Task prompt: Please repeat the lines below exactly. Begin with the line containing "Fuhrpark & Technik (219, 130)" and go on through the line containing "Sumida-Aquarium Tickets: Warum".

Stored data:
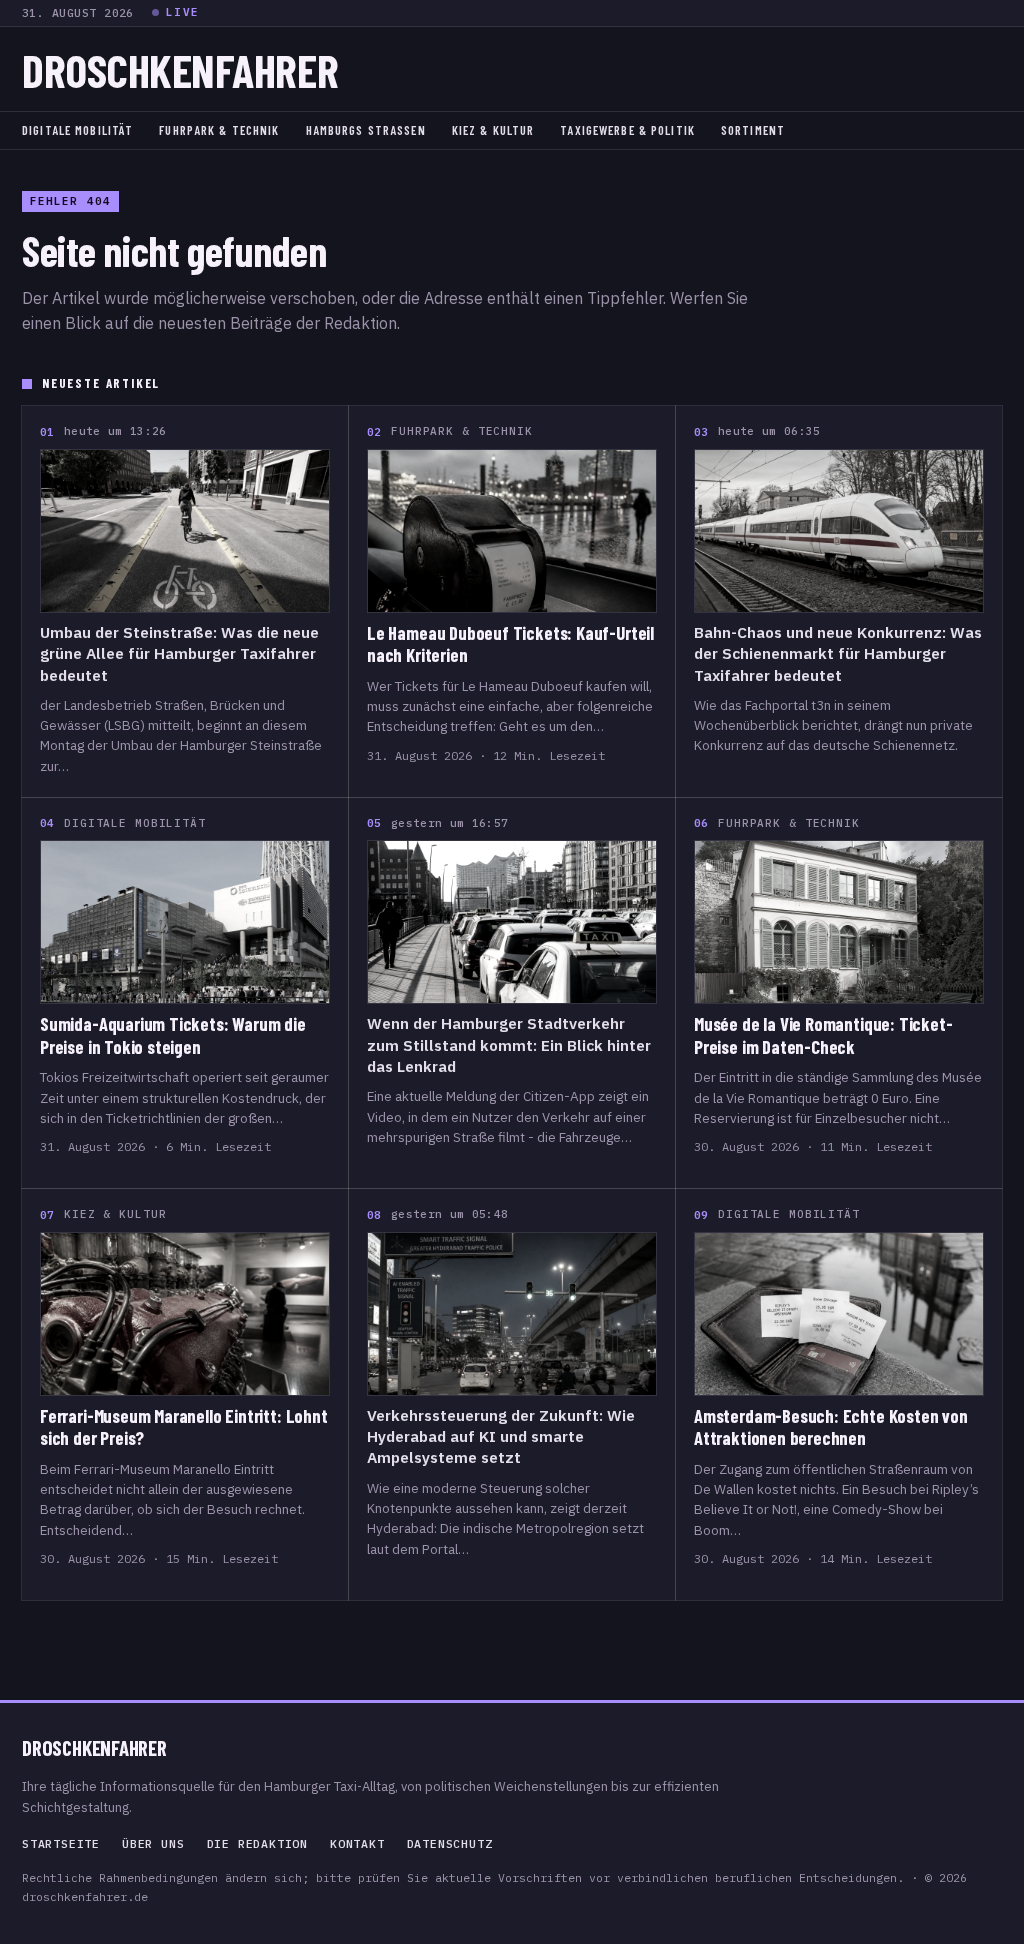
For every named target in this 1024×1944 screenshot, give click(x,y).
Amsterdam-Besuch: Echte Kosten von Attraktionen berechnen (831, 1427)
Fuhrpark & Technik (219, 130)
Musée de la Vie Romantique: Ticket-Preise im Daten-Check (823, 1035)
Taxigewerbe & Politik (627, 130)
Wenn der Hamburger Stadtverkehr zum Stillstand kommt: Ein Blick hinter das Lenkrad (509, 1044)
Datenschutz (450, 1844)
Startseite (61, 1844)
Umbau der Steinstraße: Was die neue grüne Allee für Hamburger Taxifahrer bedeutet (179, 653)
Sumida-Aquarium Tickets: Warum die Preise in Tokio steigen (173, 1035)
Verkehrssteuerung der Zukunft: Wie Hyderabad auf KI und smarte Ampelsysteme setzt (501, 1436)
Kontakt (357, 1844)
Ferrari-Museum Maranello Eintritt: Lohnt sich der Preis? (184, 1427)
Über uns (153, 1844)
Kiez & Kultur (493, 130)
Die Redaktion (257, 1844)
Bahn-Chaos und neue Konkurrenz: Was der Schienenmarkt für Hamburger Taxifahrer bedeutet (838, 653)
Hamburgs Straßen (366, 130)
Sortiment (753, 130)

Task result:
Fuhrpark & Technik (219, 130)
Musée de la Vie Romantique: Ticket-Preise im Daten-Check (823, 1035)
Taxigewerbe & Politik (627, 130)
Wenn der Hamburger Stadtverkehr zum Stillstand kommt: Ein Blick hinter das Lenkrad (509, 1044)
Datenschutz (450, 1844)
Startseite (61, 1844)
Umbau der Steinstraße: Was die neue grüne Allee für Hamburger Taxifahrer bedeutet (179, 653)
Sumida-Aquarium Tickets: Warum die Preise in Tokio steigen (173, 1035)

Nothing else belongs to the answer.